-- LISTED RECORDS follows --

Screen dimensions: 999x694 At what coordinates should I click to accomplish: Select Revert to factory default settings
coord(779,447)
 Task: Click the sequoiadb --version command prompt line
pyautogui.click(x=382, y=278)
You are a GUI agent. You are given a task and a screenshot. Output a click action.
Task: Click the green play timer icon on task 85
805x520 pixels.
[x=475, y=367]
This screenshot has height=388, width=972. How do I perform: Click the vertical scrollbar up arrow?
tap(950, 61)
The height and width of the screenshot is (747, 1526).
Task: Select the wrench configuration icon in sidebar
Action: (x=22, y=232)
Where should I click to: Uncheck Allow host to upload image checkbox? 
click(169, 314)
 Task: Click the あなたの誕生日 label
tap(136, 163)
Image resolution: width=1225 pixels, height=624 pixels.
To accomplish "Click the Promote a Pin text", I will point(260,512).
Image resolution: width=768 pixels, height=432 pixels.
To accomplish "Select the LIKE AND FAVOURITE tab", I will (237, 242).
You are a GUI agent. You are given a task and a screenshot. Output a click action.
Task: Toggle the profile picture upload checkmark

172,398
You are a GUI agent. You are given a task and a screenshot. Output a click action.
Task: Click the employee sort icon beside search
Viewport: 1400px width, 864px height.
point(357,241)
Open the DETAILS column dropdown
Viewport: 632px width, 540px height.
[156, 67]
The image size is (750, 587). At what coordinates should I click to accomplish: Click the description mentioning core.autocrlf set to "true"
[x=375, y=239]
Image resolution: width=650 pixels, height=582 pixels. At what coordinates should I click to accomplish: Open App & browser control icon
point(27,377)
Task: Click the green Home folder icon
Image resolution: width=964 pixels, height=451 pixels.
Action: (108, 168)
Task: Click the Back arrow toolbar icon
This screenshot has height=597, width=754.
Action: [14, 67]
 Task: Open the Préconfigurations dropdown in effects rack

-- LISTED RECORDS concluded --

### WHAT TO PRODUCE
All lines above that contain the word "dropdown" are to be copied.

### RESPONSE
Open the DETAILS column dropdown
 Task: Open the Préconfigurations dropdown in effects rack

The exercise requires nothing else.